→ **YOUR GOAL**
Could you write out the records below exactly as they appear?

→ **ENTRIES SHOWN**
__________
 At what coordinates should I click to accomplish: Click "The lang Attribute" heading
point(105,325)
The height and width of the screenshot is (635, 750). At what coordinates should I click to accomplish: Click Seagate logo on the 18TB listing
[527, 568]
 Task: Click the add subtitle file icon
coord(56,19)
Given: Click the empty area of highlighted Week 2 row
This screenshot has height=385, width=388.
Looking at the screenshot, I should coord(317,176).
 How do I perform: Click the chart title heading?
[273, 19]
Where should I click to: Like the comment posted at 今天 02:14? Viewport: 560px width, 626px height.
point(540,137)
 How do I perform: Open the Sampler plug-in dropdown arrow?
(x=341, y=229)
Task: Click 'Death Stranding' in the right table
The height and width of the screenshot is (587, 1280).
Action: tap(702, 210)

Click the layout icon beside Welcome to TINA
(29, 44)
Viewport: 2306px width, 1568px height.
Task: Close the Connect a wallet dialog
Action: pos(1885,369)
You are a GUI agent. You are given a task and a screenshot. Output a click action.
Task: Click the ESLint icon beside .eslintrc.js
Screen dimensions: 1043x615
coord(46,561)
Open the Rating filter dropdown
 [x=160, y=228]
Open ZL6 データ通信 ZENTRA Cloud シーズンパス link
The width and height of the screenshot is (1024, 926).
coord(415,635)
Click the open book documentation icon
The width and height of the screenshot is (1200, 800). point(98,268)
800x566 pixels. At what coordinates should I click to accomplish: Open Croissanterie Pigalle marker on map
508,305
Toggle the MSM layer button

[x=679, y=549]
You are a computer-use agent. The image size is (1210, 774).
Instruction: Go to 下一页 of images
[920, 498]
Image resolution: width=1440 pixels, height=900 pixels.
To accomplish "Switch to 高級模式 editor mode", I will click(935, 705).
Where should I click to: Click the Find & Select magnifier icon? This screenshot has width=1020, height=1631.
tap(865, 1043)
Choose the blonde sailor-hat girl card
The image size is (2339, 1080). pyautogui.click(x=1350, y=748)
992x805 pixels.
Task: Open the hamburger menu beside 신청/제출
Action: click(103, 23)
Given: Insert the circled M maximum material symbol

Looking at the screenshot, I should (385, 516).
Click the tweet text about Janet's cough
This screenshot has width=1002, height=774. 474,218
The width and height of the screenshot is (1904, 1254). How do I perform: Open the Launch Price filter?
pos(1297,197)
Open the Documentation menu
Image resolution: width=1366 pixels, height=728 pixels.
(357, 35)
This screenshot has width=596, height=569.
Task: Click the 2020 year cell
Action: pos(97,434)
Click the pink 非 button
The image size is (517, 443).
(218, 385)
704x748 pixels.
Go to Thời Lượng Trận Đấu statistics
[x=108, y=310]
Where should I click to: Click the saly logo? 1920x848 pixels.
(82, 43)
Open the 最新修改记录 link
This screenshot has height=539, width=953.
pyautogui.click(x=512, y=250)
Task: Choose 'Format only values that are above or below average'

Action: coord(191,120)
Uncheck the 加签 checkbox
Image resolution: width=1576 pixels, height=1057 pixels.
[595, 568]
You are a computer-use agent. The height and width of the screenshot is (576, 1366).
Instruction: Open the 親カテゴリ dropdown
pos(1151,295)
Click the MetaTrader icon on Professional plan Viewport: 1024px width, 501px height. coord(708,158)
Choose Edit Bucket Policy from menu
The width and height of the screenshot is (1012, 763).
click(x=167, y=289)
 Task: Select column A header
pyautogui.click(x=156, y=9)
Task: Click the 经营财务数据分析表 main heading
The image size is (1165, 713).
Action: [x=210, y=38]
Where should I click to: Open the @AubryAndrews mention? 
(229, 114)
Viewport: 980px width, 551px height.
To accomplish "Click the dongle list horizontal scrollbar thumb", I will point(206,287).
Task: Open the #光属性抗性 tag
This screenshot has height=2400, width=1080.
__________
→ **RESPONSE TO THE TASK**
 At what coordinates should I click to accomplish: Click "The lang Attribute" heading
point(105,325)
The height and width of the screenshot is (635, 750). At what coordinates should I click to accomplish: Click Seagate logo on the 18TB listing
[527, 568]
 Task: Click the add subtitle file icon
coord(56,19)
Given: Click the empty area of highlighted Week 2 row
This screenshot has height=385, width=388.
Looking at the screenshot, I should coord(317,176).
 How do I perform: Click the chart title heading?
[273, 19]
Where should I click to: Like the comment posted at 今天 02:14? Viewport: 560px width, 626px height.
point(540,137)
 How do I perform: Open the Sampler plug-in dropdown arrow?
(x=341, y=229)
Task: Click 'Death Stranding' in the right table
The height and width of the screenshot is (587, 1280).
Action: tap(702, 210)

Click the layout icon beside Welcome to TINA
(29, 44)
Viewport: 2306px width, 1568px height.
Task: Close the Connect a wallet dialog
Action: pos(1885,369)
You are a GUI agent. You are given a task and a screenshot. Output a click action.
Task: Click the ESLint icon beside .eslintrc.js
Screen dimensions: 1043x615
coord(46,561)
Open the Rating filter dropdown
 [x=160, y=228]
Open ZL6 データ通信 ZENTRA Cloud シーズンパス link
The width and height of the screenshot is (1024, 926).
coord(415,635)
Click the open book documentation icon
The width and height of the screenshot is (1200, 800). point(98,268)
800x566 pixels. At what coordinates should I click to accomplish: Open Croissanterie Pigalle marker on map
508,305
Toggle the MSM layer button

[x=679, y=549]
You are a computer-use agent. The image size is (1210, 774).
Instruction: Go to 下一页 of images
[920, 498]
Image resolution: width=1440 pixels, height=900 pixels.
To accomplish "Switch to 高級模式 editor mode", I will click(935, 705).
Where should I click to: Click the Find & Select magnifier icon? This screenshot has width=1020, height=1631.
tap(865, 1043)
Choose the blonde sailor-hat girl card
The image size is (2339, 1080). pyautogui.click(x=1350, y=748)
992x805 pixels.
Task: Open the hamburger menu beside 신청/제출
Action: click(103, 23)
Given: Insert the circled M maximum material symbol

Looking at the screenshot, I should (385, 516).
Click the tweet text about Janet's cough
This screenshot has width=1002, height=774. 474,218
The width and height of the screenshot is (1904, 1254). How do I perform: Open the Launch Price filter?
pos(1297,197)
Open the Documentation menu
Image resolution: width=1366 pixels, height=728 pixels.
(357, 35)
This screenshot has width=596, height=569.
Task: Click the 2020 year cell
Action: pos(97,434)
Click the pink 非 button
The image size is (517, 443).
(218, 385)
704x748 pixels.
Go to Thời Lượng Trận Đấu statistics
[x=108, y=310]
Where should I click to: Click the saly logo? 1920x848 pixels.
(82, 43)
Open the 最新修改记录 link
This screenshot has height=539, width=953.
pyautogui.click(x=512, y=250)
Task: Choose 'Format only values that are above or below average'

Action: coord(191,120)
Uncheck the 加签 checkbox
Image resolution: width=1576 pixels, height=1057 pixels.
[595, 568]
You are a computer-use agent. The height and width of the screenshot is (576, 1366).
Instruction: Open the 親カテゴリ dropdown
pos(1151,295)
Click the MetaTrader icon on Professional plan Viewport: 1024px width, 501px height. coord(708,158)
Choose Edit Bucket Policy from menu
The width and height of the screenshot is (1012, 763).
click(x=167, y=289)
 Task: Select column A header
pyautogui.click(x=156, y=9)
Task: Click the 经营财务数据分析表 main heading
The image size is (1165, 713).
Action: [x=210, y=38]
Where should I click to: Open the @AubryAndrews mention? 
(229, 114)
Viewport: 980px width, 551px height.
To accomplish "Click the dongle list horizontal scrollbar thumb", I will point(206,287).
Task: Open the #光属性抗性 tag
This screenshot has height=2400, width=1080.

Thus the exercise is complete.